→ EXTRACTED ENTRIES
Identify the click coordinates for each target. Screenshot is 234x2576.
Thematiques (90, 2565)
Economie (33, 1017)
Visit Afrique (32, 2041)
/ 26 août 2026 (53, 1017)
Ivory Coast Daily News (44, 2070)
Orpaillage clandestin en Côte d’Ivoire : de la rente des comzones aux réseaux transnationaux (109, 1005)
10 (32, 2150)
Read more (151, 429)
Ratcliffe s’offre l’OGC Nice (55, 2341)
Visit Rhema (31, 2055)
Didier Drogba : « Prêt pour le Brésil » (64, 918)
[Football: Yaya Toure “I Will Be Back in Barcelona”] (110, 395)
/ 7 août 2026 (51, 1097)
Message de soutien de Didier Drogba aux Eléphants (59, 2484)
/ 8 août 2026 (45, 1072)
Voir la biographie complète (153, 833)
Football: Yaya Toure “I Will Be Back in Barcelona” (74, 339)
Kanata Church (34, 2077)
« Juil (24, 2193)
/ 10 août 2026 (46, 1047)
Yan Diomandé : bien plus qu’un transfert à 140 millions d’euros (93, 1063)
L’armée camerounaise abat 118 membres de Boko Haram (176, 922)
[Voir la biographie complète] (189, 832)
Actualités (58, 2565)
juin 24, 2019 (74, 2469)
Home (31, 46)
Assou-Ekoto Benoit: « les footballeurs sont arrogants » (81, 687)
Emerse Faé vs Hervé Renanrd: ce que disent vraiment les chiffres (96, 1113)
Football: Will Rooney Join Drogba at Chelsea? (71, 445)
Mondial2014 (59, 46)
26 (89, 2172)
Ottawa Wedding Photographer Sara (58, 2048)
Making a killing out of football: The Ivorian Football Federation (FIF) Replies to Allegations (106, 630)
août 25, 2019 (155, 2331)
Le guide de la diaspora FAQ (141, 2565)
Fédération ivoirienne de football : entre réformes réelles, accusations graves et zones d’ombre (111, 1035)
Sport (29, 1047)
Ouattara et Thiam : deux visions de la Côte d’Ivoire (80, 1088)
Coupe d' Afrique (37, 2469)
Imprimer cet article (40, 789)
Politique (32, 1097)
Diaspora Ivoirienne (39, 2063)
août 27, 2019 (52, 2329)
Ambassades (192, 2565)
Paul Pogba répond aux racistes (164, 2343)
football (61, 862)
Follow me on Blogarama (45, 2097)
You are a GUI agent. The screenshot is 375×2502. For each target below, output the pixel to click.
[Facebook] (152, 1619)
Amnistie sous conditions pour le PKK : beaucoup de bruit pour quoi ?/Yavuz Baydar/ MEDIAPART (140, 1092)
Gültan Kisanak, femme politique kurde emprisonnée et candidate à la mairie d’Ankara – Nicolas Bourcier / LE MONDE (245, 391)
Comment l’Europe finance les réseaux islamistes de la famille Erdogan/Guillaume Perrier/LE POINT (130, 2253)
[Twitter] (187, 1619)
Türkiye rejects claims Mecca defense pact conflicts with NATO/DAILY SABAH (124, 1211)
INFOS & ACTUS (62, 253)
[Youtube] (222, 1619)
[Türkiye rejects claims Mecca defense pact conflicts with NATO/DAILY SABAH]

→ PROBLEM TO WORK ON
Pull every line containing the word "Back" out of the material.

→ ANSWER TO THE EXERCISE
[Football: Yaya Toure “I Will Be Back in Barcelona”] (110, 395)
Football: Yaya Toure “I Will Be Back in Barcelona” (74, 339)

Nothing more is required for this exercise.